◆ Records from a dataset:

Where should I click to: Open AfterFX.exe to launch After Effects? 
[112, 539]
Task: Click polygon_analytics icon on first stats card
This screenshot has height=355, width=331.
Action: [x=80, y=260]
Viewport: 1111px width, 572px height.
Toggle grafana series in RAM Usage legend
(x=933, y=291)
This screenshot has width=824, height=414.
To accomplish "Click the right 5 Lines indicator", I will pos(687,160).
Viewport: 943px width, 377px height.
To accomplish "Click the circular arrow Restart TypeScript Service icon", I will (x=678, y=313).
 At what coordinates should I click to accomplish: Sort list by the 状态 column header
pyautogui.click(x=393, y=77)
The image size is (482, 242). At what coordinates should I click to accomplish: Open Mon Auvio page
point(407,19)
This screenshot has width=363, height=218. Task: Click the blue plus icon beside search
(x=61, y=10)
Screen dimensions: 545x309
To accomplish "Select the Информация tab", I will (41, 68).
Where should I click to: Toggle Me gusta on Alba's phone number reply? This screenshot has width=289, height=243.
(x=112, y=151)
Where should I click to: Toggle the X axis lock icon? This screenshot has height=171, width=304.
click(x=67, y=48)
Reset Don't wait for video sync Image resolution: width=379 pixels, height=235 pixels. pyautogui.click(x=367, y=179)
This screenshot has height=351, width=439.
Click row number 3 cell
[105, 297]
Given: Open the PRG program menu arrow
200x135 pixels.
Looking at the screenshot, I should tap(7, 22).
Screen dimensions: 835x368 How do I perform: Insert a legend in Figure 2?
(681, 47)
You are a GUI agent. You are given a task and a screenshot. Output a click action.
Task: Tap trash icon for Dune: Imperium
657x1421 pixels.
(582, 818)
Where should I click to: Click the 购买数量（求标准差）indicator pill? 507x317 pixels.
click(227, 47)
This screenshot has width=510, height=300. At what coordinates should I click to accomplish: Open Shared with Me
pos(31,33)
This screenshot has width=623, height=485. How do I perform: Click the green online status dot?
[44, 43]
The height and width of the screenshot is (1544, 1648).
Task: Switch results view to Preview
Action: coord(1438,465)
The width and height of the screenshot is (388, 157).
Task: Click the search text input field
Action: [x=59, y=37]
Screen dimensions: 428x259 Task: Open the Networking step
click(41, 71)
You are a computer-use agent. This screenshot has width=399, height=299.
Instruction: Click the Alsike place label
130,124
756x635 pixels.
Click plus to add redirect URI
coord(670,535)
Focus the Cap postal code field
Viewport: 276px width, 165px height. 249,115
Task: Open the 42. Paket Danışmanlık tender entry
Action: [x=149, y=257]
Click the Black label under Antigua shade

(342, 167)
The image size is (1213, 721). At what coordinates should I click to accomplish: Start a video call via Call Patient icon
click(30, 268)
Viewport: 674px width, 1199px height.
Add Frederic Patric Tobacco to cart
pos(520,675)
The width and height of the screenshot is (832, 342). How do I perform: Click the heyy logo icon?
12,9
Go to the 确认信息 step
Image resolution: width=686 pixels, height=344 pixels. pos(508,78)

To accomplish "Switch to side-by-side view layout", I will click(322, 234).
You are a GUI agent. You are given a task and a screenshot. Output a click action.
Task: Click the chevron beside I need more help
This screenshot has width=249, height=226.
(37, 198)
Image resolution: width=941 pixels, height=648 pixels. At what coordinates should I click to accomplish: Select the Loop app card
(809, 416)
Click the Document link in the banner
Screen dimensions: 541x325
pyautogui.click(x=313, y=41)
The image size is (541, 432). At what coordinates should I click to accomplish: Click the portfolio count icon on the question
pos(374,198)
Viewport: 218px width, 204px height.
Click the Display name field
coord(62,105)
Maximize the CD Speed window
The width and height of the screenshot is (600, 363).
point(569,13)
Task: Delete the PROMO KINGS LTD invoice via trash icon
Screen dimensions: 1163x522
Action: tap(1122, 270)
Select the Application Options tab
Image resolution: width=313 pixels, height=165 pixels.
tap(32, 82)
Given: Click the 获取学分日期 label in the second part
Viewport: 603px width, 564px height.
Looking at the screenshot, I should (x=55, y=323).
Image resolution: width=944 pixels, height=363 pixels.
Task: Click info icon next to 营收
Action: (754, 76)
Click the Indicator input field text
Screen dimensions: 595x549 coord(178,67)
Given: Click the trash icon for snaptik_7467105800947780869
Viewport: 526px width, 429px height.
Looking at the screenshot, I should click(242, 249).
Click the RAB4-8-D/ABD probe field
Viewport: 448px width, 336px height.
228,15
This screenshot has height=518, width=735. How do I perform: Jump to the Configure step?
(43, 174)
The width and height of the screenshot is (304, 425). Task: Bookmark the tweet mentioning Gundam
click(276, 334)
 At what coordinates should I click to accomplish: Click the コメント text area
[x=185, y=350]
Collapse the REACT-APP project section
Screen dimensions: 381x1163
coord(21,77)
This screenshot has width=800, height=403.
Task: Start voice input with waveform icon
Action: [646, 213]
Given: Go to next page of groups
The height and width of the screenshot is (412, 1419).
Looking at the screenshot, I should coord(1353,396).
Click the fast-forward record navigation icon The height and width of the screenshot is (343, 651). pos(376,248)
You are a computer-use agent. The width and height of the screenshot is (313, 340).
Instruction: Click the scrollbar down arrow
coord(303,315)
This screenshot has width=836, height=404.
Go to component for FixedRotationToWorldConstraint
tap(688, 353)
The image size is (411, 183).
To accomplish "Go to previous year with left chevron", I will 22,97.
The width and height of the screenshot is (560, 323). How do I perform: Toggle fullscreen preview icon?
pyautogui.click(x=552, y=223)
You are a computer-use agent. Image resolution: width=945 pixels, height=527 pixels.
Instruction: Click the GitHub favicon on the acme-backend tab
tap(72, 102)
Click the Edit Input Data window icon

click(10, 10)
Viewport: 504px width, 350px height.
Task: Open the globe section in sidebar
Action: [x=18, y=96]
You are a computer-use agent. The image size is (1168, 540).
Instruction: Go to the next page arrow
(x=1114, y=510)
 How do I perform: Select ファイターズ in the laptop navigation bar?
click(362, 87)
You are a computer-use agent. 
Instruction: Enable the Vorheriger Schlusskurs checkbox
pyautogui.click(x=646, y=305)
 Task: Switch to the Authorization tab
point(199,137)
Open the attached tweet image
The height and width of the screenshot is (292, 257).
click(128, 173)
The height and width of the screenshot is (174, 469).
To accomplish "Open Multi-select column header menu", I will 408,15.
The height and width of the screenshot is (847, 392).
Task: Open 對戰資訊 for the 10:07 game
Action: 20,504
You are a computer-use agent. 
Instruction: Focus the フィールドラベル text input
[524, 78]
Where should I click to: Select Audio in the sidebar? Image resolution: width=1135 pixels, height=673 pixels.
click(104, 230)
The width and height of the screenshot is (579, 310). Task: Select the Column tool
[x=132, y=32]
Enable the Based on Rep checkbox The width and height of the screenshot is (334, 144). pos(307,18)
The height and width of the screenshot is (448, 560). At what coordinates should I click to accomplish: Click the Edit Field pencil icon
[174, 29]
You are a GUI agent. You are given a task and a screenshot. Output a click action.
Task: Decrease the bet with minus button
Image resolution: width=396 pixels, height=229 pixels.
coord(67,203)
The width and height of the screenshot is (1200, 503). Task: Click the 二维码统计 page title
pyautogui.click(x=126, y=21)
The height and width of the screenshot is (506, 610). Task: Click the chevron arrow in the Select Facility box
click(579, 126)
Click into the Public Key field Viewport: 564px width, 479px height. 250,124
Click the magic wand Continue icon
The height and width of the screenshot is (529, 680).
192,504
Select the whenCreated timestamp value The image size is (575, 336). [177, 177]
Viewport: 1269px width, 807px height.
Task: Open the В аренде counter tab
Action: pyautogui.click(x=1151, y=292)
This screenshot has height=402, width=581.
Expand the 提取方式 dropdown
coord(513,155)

◆ Task directions:
Could you transcribe each entry exactly as it stands?

◆ Answer section:
Where should I click to: Open AfterFX.exe to launch After Effects? 
[112, 539]
Task: Click polygon_analytics icon on first stats card
This screenshot has height=355, width=331.
Action: [x=80, y=260]
Viewport: 1111px width, 572px height.
Toggle grafana series in RAM Usage legend
(x=933, y=291)
This screenshot has width=824, height=414.
To accomplish "Click the right 5 Lines indicator", I will pos(687,160).
Viewport: 943px width, 377px height.
To accomplish "Click the circular arrow Restart TypeScript Service icon", I will (x=678, y=313).
 At what coordinates should I click to accomplish: Sort list by the 状态 column header
pyautogui.click(x=393, y=77)
The image size is (482, 242). At what coordinates should I click to accomplish: Open Mon Auvio page
point(407,19)
This screenshot has width=363, height=218. Task: Click the blue plus icon beside search
(x=61, y=10)
Screen dimensions: 545x309
To accomplish "Select the Информация tab", I will (41, 68).
Where should I click to: Toggle Me gusta on Alba's phone number reply? This screenshot has width=289, height=243.
(x=112, y=151)
Where should I click to: Toggle the X axis lock icon? This screenshot has height=171, width=304.
click(x=67, y=48)
Reset Don't wait for video sync Image resolution: width=379 pixels, height=235 pixels. pyautogui.click(x=367, y=179)
This screenshot has height=351, width=439.
Click row number 3 cell
[105, 297]
Given: Open the PRG program menu arrow
200x135 pixels.
Looking at the screenshot, I should tap(7, 22).
Screen dimensions: 835x368 How do I perform: Insert a legend in Figure 2?
(681, 47)
You are a GUI agent. You are given a task and a screenshot. Output a click action.
Task: Tap trash icon for Dune: Imperium
657x1421 pixels.
(582, 818)
Where should I click to: Click the 购买数量（求标准差）indicator pill? 507x317 pixels.
click(227, 47)
This screenshot has width=510, height=300. At what coordinates should I click to accomplish: Open Shared with Me
pos(31,33)
This screenshot has width=623, height=485. How do I perform: Click the green online status dot?
[44, 43]
The height and width of the screenshot is (1544, 1648).
Task: Switch results view to Preview
Action: coord(1438,465)
The width and height of the screenshot is (388, 157).
Task: Click the search text input field
Action: [x=59, y=37]
Screen dimensions: 428x259 Task: Open the Networking step
click(41, 71)
You are a computer-use agent. This screenshot has width=399, height=299.
Instruction: Click the Alsike place label
130,124
756x635 pixels.
Click plus to add redirect URI
coord(670,535)
Focus the Cap postal code field
Viewport: 276px width, 165px height. 249,115
Task: Open the 42. Paket Danışmanlık tender entry
Action: [x=149, y=257]
Click the Black label under Antigua shade

(342, 167)
The image size is (1213, 721). At what coordinates should I click to accomplish: Start a video call via Call Patient icon
click(30, 268)
Viewport: 674px width, 1199px height.
Add Frederic Patric Tobacco to cart
pos(520,675)
The width and height of the screenshot is (832, 342). How do I perform: Click the heyy logo icon?
12,9
Go to the 确认信息 step
Image resolution: width=686 pixels, height=344 pixels. pos(508,78)

To accomplish "Switch to side-by-side view layout", I will click(322, 234).
You are a GUI agent. You are given a task and a screenshot. Output a click action.
Task: Click the chevron beside I need more help
This screenshot has width=249, height=226.
(37, 198)
Image resolution: width=941 pixels, height=648 pixels. At what coordinates should I click to accomplish: Select the Loop app card
(809, 416)
Click the Document link in the banner
Screen dimensions: 541x325
pyautogui.click(x=313, y=41)
The image size is (541, 432). At what coordinates should I click to accomplish: Click the portfolio count icon on the question
pos(374,198)
Viewport: 218px width, 204px height.
Click the Display name field
coord(62,105)
Maximize the CD Speed window
The width and height of the screenshot is (600, 363).
point(569,13)
Task: Delete the PROMO KINGS LTD invoice via trash icon
Screen dimensions: 1163x522
Action: tap(1122, 270)
Select the Application Options tab
Image resolution: width=313 pixels, height=165 pixels.
tap(32, 82)
Given: Click the 获取学分日期 label in the second part
Viewport: 603px width, 564px height.
Looking at the screenshot, I should (x=55, y=323).
Image resolution: width=944 pixels, height=363 pixels.
Task: Click info icon next to 营收
Action: (754, 76)
Click the Indicator input field text
Screen dimensions: 595x549 coord(178,67)
Given: Click the trash icon for snaptik_7467105800947780869
Viewport: 526px width, 429px height.
Looking at the screenshot, I should click(242, 249).
Click the RAB4-8-D/ABD probe field
Viewport: 448px width, 336px height.
228,15
This screenshot has height=518, width=735. How do I perform: Jump to the Configure step?
(43, 174)
The width and height of the screenshot is (304, 425). Task: Bookmark the tweet mentioning Gundam
click(276, 334)
 At what coordinates should I click to accomplish: Click the コメント text area
[x=185, y=350]
Collapse the REACT-APP project section
Screen dimensions: 381x1163
coord(21,77)
This screenshot has width=800, height=403.
Task: Start voice input with waveform icon
Action: [646, 213]
Given: Go to next page of groups
The height and width of the screenshot is (412, 1419).
Looking at the screenshot, I should coord(1353,396).
Click the fast-forward record navigation icon The height and width of the screenshot is (343, 651). pos(376,248)
You are a computer-use agent. The width and height of the screenshot is (313, 340).
Instruction: Click the scrollbar down arrow
coord(303,315)
This screenshot has width=836, height=404.
Go to component for FixedRotationToWorldConstraint
tap(688, 353)
The image size is (411, 183).
To accomplish "Go to previous year with left chevron", I will 22,97.
The width and height of the screenshot is (560, 323). How do I perform: Toggle fullscreen preview icon?
pyautogui.click(x=552, y=223)
You are a computer-use agent. Image resolution: width=945 pixels, height=527 pixels.
Instruction: Click the GitHub favicon on the acme-backend tab
tap(72, 102)
Click the Edit Input Data window icon

click(10, 10)
Viewport: 504px width, 350px height.
Task: Open the globe section in sidebar
Action: [x=18, y=96]
You are a computer-use agent. The image size is (1168, 540).
Instruction: Go to the next page arrow
(x=1114, y=510)
 How do I perform: Select ファイターズ in the laptop navigation bar?
click(362, 87)
You are a computer-use agent. 
Instruction: Enable the Vorheriger Schlusskurs checkbox
pyautogui.click(x=646, y=305)
 Task: Switch to the Authorization tab
point(199,137)
Open the attached tweet image
The height and width of the screenshot is (292, 257).
click(128, 173)
The height and width of the screenshot is (174, 469).
To accomplish "Open Multi-select column header menu", I will 408,15.
The height and width of the screenshot is (847, 392).
Task: Open 對戰資訊 for the 10:07 game
Action: 20,504
You are a computer-use agent. 
Instruction: Focus the フィールドラベル text input
[524, 78]
Where should I click to: Select Audio in the sidebar? Image resolution: width=1135 pixels, height=673 pixels.
click(104, 230)
The width and height of the screenshot is (579, 310). Task: Select the Column tool
[x=132, y=32]
Enable the Based on Rep checkbox The width and height of the screenshot is (334, 144). pos(307,18)
The height and width of the screenshot is (448, 560). At what coordinates should I click to accomplish: Click the Edit Field pencil icon
[174, 29]
You are a GUI agent. You are given a task and a screenshot. Output a click action.
Task: Decrease the bet with minus button
Image resolution: width=396 pixels, height=229 pixels.
coord(67,203)
The width and height of the screenshot is (1200, 503). Task: Click the 二维码统计 page title
pyautogui.click(x=126, y=21)
The height and width of the screenshot is (506, 610). Task: Click the chevron arrow in the Select Facility box
click(579, 126)
Click into the Public Key field Viewport: 564px width, 479px height. 250,124
Click the magic wand Continue icon
The height and width of the screenshot is (529, 680).
192,504
Select the whenCreated timestamp value The image size is (575, 336). [177, 177]
Viewport: 1269px width, 807px height.
Task: Open the В аренде counter tab
Action: pyautogui.click(x=1151, y=292)
This screenshot has height=402, width=581.
Expand the 提取方式 dropdown
coord(513,155)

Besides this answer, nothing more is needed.